# The records

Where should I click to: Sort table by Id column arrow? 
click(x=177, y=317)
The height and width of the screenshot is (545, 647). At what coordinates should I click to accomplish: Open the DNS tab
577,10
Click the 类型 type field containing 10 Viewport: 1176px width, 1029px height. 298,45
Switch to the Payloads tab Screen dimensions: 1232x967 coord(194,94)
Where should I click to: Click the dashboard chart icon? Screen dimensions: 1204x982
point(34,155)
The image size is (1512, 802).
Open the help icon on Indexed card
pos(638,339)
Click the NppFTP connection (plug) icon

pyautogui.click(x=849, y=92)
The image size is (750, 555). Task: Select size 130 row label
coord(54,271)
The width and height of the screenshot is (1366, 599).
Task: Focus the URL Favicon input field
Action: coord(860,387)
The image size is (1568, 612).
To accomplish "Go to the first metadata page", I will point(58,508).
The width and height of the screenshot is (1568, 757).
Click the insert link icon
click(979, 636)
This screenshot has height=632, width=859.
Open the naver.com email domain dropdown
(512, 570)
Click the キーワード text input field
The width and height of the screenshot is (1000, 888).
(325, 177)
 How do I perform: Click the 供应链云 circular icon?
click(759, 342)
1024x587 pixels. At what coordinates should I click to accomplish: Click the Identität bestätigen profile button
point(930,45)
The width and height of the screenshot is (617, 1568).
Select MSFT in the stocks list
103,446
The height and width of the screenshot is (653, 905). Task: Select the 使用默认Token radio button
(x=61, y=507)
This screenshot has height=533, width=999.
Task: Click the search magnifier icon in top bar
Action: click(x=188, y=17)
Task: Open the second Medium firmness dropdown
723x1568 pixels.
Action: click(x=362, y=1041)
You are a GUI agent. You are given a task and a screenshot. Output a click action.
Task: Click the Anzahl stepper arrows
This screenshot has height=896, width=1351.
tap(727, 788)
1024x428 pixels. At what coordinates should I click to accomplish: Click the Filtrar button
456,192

# Your instructions
Start with the line above that contains "Where should I click to: Click" and stop after the line that contains "The width and height of the screenshot is (1568, 757).". Output those lines exactly, and only those.

# Solution to this problem
Where should I click to: Click the dashboard chart icon? Screen dimensions: 1204x982
point(34,155)
The image size is (1512, 802).
Open the help icon on Indexed card
pos(638,339)
Click the NppFTP connection (plug) icon

pyautogui.click(x=849, y=92)
The image size is (750, 555). Task: Select size 130 row label
coord(54,271)
The width and height of the screenshot is (1366, 599).
Task: Focus the URL Favicon input field
Action: coord(860,387)
The image size is (1568, 612).
To accomplish "Go to the first metadata page", I will point(58,508).
The width and height of the screenshot is (1568, 757).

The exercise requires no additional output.